OBATDIGITAL – Badan Pengawas Obat dan Makanan (BPOM) terus melakukan terobosan untuk mendukung usaha mikro kecil dan menengah (UMKM) yang bergerak dalam bidang pengolahan produk pangan.

Salah satunya melalui Aplikasi Rumah Informasi Registrasi Pangan Olahan yang diluncurkan pada Selasa (09/022021) secara daring dan luring. Dengan cara ini BPOM melakukan percepatan registrasi pangan olahan dan peningkatan pemahaman pelaku usaha pangan olahan.

Dalam acara launching Aplikasi Rumah Informasi Registrasi Pangan Olahan ini, Badan POM juga melakukan kegiatan Jemput Bola Registrasi Pangan Olahan, berupa desk registrasi, coaching clinic, dan bimbingan teknis kepada pelaku usaha, baik yang dilakukan secara daring dan luring, sebagai komitmen mewujudkan pelayanan prima dalam bidang registrasi pangan olahan.
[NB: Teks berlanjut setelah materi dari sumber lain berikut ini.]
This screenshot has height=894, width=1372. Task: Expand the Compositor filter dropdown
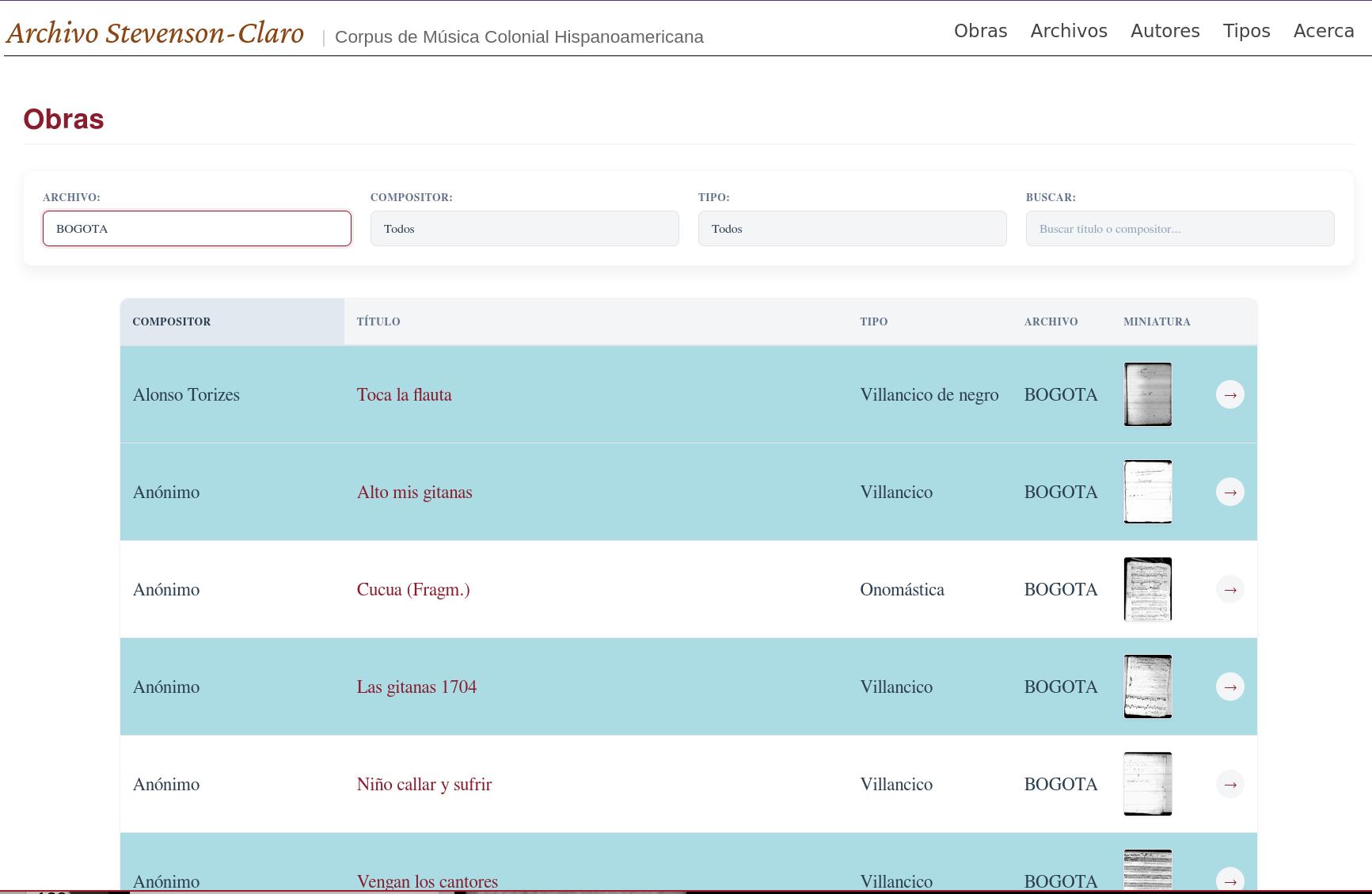524,229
Aplikasi tersebut merupakan aplikasi berbasis web yang dapat diakses oleh pelaku usaha melalui situs http://registrasipangan.pom.go.id/rumahRPO/. Aplikasi ini dilengkapi menu simulasi dalam melakukan registrasi pangan olahan, sebagai tutorial bagi pengguna aplikasi secara mandiri.

“Peluncuran Aplikasi Rumah Informasi Registrasi Pangan Olahan diharapkan dapat memperluas jangkauan pelaku usaha di seluruh Indonesia yang memerlukan informasi mengenai registrasi pangan olahan,” ujar Kepala BPOM, Penny K. Lukito dalam rilisnya (8/2/2021).
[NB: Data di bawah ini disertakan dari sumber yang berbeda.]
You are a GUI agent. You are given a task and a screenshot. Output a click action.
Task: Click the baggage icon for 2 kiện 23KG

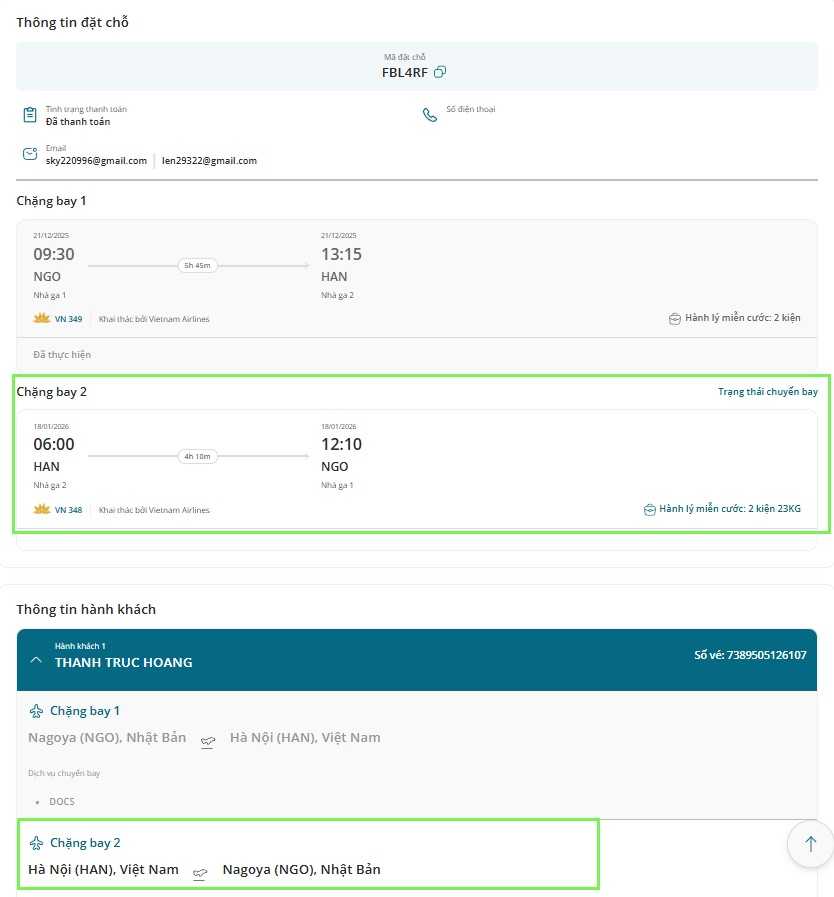point(649,509)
Dengan kondisi pandemi yang mengurangi layanan tatap muka, aplikasi  ini diharapkan dapat memudahkan pelaku usaha mengetahui persyaratan dan cara mendaftarkan pangan olahan.

Lebih lanjut Penny menjelaskan bahwa sistem pengawasan pangan nasional yang efektif sangat penting untuk melindungi kesehatan dan keselamatan masyarakat. Ditambah globalisasi dan industri 4.0 menuntut BPOM memperkuat sistem pengawasan pangan sekaligus melaksanakan strategi pengawasan pangan berbasis risiko dan bersifat pencegahan (preventive approach).
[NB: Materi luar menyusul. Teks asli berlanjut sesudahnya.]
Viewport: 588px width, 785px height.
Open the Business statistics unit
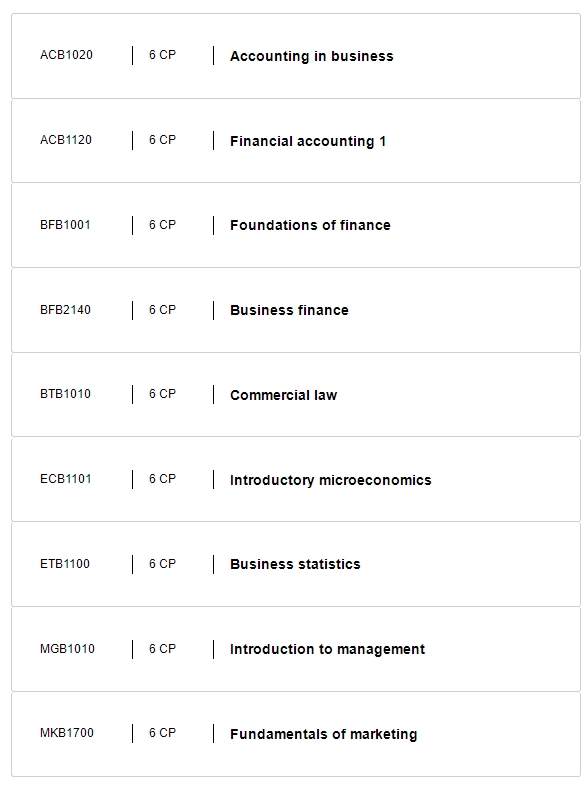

Penny menjelaskan bahwa kondisi keamanan pangan tergantung pada sistem pengawasan yang komprehensif. Sementara itu, sistem pengawasan tidak hanya berdasarkan pengawasan di tingkat industri pangan sebagai produsen.

Tetapi juga pengawasan sepanjang rantai pangan, dari mulai budidaya/bahan baku, produksi, distribusi, dan sampai ke tangan konsumen (from farm to table) memenuhi aspek keamanan, mutu, gizi dan label pangan olahan.

“BPOM terus berkomitmen mendukung kemandirian dan daya saing UMKM yang sejalan dengan program Nasional Bangga Buatan Indonesia,” pungkas Penny.